About Your Trip
Frida Kahlo and Diego Rivera are recognized as some of the most notable artistic figures of the early 1900s, and even after each of them passed away in the 1950s, their reputations live on through their inspiring artwork that captures raw emotions related to gender, politics, personal struggles and more. On this DreamTrip, you’ll visit 4 museums featuring both Kahlo and her longtime companion Rivera to get a real sense of their enduring legacy.
Start at Coyoacan on the outskirts of the city. This bohemian-like neighborhood is home to museums, colonial-era houses, cantinas, cobblestoned main plaza and souvenir markets. After some free time looking around, head to Frida Kahlo Museum, a blue-colored house where she was born in 1907 and died in 1954. Kahlo’s life and times are displayed with paintings such as Portrait of My Father, original furniture, artifacts and artwork by Rivera. Continue to Museo Diego Rivera Anahuacalli, an imposing pyramid-style building of volcanic stone designed by Rivera. Here, marvel at thousands of pre-Hispanic relics as well as some sketches of his murals.

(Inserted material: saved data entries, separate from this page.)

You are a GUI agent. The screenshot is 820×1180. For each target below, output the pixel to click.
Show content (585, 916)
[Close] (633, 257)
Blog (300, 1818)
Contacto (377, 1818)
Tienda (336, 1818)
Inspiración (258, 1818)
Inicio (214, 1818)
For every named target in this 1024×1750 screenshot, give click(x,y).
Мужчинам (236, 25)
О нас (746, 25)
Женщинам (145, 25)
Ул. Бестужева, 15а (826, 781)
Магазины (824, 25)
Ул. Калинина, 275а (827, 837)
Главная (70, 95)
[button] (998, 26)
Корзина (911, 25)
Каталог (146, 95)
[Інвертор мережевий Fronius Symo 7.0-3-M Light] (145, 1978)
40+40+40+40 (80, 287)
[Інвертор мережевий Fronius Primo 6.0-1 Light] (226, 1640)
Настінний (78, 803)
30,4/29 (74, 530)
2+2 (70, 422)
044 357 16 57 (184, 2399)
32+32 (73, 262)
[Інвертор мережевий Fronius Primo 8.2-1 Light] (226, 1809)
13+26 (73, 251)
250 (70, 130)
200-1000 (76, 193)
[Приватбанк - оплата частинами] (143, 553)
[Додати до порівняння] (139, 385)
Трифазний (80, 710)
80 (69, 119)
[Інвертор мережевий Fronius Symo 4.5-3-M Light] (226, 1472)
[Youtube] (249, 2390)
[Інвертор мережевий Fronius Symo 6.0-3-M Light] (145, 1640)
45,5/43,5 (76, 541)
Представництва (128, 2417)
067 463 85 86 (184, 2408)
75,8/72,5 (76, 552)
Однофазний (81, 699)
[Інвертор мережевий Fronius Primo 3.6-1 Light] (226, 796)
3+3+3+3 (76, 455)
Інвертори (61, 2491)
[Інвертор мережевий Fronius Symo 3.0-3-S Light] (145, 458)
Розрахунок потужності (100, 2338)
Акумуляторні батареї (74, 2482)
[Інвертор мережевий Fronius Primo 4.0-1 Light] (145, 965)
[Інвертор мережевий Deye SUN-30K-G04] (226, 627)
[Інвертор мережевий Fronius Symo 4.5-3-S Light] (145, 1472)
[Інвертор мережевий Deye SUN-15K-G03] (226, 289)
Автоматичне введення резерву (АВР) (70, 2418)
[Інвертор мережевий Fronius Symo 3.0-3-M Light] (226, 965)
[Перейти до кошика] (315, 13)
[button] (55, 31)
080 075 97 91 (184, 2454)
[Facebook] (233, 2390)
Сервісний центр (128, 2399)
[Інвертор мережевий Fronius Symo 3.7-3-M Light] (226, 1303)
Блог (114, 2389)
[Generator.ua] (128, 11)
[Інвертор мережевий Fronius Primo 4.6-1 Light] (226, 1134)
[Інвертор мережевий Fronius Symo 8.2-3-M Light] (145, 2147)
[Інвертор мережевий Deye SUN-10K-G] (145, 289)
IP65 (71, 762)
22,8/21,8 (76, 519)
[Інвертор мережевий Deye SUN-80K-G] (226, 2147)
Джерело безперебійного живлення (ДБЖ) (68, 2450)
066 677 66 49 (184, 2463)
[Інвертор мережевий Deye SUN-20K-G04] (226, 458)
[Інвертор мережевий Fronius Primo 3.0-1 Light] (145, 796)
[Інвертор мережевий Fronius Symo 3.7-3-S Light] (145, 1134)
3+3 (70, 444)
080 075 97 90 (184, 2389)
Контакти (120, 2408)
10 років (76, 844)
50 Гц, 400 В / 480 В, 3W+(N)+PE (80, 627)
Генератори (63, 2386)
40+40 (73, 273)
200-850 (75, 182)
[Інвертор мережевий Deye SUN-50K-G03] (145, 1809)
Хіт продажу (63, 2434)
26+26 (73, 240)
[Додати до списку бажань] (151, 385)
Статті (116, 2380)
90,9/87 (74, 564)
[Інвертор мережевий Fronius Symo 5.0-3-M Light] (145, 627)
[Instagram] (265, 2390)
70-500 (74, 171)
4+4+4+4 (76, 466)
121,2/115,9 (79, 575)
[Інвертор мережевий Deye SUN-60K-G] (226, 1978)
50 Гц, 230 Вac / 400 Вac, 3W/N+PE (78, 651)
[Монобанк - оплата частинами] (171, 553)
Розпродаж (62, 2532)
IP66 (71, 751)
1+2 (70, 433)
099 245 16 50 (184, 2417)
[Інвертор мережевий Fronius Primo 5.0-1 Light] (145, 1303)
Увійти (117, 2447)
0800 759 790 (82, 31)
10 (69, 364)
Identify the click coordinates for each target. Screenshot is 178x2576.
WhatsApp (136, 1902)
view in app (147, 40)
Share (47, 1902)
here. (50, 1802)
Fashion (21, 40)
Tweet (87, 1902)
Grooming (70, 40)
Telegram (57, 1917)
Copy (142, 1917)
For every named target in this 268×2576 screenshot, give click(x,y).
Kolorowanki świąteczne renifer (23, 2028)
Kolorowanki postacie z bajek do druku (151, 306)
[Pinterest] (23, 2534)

At Museo Casa Estudio Diego Rivera y Frida Kahlo, you’ll get a glimpse into the home of this couple. They had their own living quarters separated by a bridge, and you’ll see Rivera’s studio and Kahlo’s bathroom containing the bathtub that appears in her famous painting What the Water Gave Me. End the day at Museo Dolores Olmedo. This building dating to the 1500s comprises gardens, courtyards and rooms containing the world’s largest private collection of works by Rivera. Exhibited are his painting Self-portrait with Broad-Brimmed Hat and Kahlo’s Self-Portrait with Small Monkey.
What we love:
• Kahlo and Rivera were married in 1929, divorced in 1939 and remarried in 1940, and many of their works give insight into this complicated relationship.
• Throughout her life, Kahlo experienced health issues, from polio in childhood to injuries from bus accident as a teenager, and her tragedies are frequently expressed through her art, especially in the painting The Broken Column displayed at Museo Dolores Olmedo.
• Part of the Mexican Mural Movement of the 1920s, Rivera is known for politically themed frescos such as Man, Controller of the Universe painted on a wall at Palacio de Bellas Artes in Mexico City.